> **PROVIDED TEXT**:

----------

Skip to contents

A function to create a collection of import specifications for a data source. These specs can be used on the catalog function to correctly assign the data types uniquely for different imported data files. The spec collection is a set of import_spec objects identified by name/value pairs. The name corresponds to the name of the input dataset, without file extension. The value is the import_spec object to use for that dataset. In this way, you may define different specs for each dataset in your catalog.

The import engines will guess at the data types for any columns that are not explicitly defined in the import specifications. The import spec syntax is the same for all data engines.

Note that the na and trim_ws parameters on the specs function will be applied globally to all files in the library. These global settings can be overridden on the import_spec for any particular data file.

Also note that the specs collection is defined as an object so it can be stored and reused. See the write.specs and read.specs functions for additional information on saving and restoring specs.

Usage

specs(..., na = c("", "NA"), trim_ws = TRUE)

Arguments

...

Named input specs. The name should correspond to the file name, without the file extension. The spec is defined as an import_spec object. See the import_spec function for additional information on parameters for that object.

na

A vector of values to be treated as NA. For example, the vector c('', ' ') will cause empty strings and single blanks to be converted to NA values. For most file types, empty strings and the string 'NA' ('', 'NA') are considered NA. For SAS® datasets and transport files, a single blank and a single dot c(" ", ".") are considered NA. The value of the na parameter on the specs function can be overridden by the na parameter on the import_spec function.

trim_ws

Whether or not to trim white space from the input data values. Valid values are TRUE, and FALSE. Default is TRUE. The value of the trim_ws parameter on the specs function can be overridden by the trim_ws parameter on the import_spec function.

Value

The import spec collection. The class of the object is "specs".

----------

> **INFORMATION SHOWN**:
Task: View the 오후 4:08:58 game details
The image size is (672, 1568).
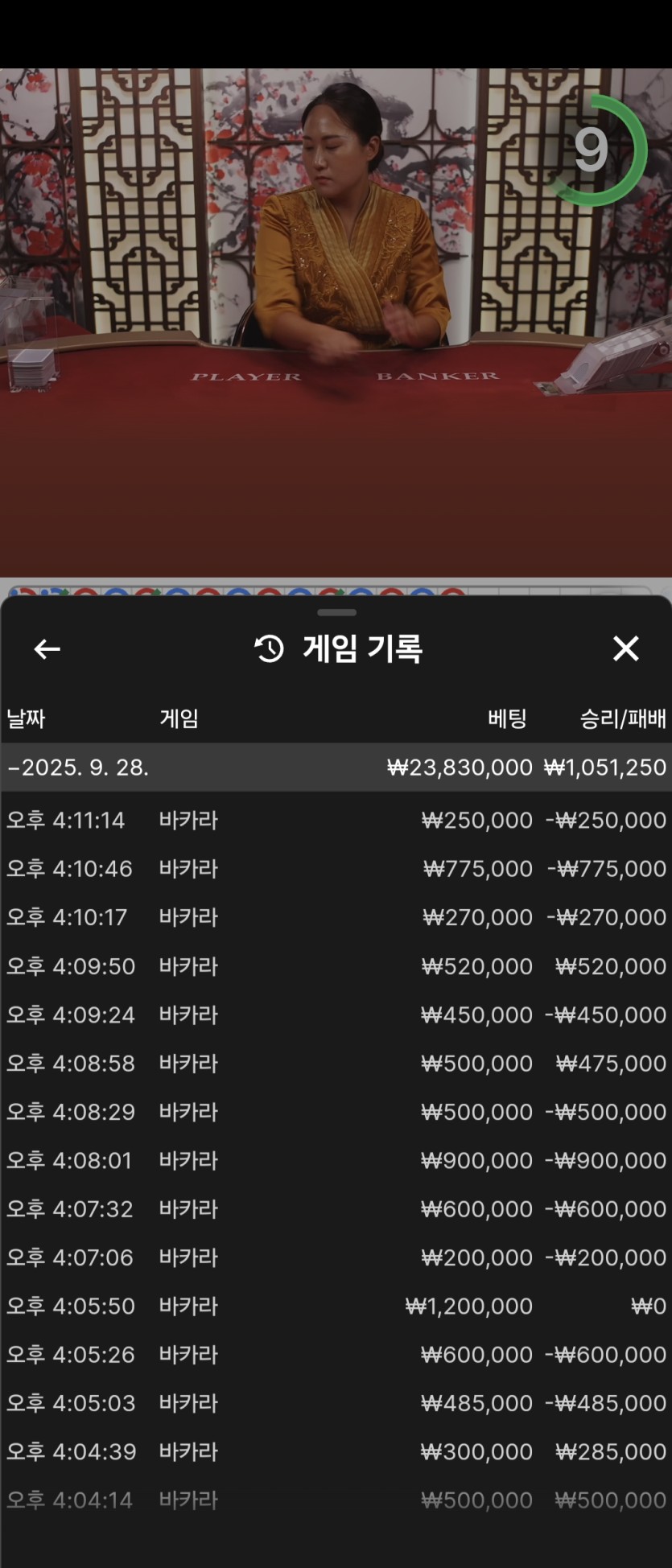Action: pyautogui.click(x=336, y=1063)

----------

> **PROBLEMS TO SOLVE**:
A – According to the specs function documentation, what is the class of the object that the function returns?
B – Carry on writing the specs function documentation, starting after its final sentence about the class of the returned object.
The data above come from a separate source and are unrelated to the specs function documentation.

> **ANSWER LIST**:
A – "specs"

B –
See also

catalog to create a data catalog, fetch for retrieving data, and import_spec for additional information on defining an import spec.

Other specs: import_spec(), print.specs(), read.specs(), write.specs()

Examples

# Get sample data directory
pkg <- system.file("extdata", package = "fetch")

# Create import spec
spc <- specs(ADAE = import_spec(TRTSDT = "date=%d%b%Y",
                                TRTEDT = "date=%d%b%Y"),
             ADVS = import_spec(TRTSDT = "character",
                                TRTEDT = "character"))

# Create catalog with specs collection
ct <- catalog(pkg, engines$csv, import_specs = spc)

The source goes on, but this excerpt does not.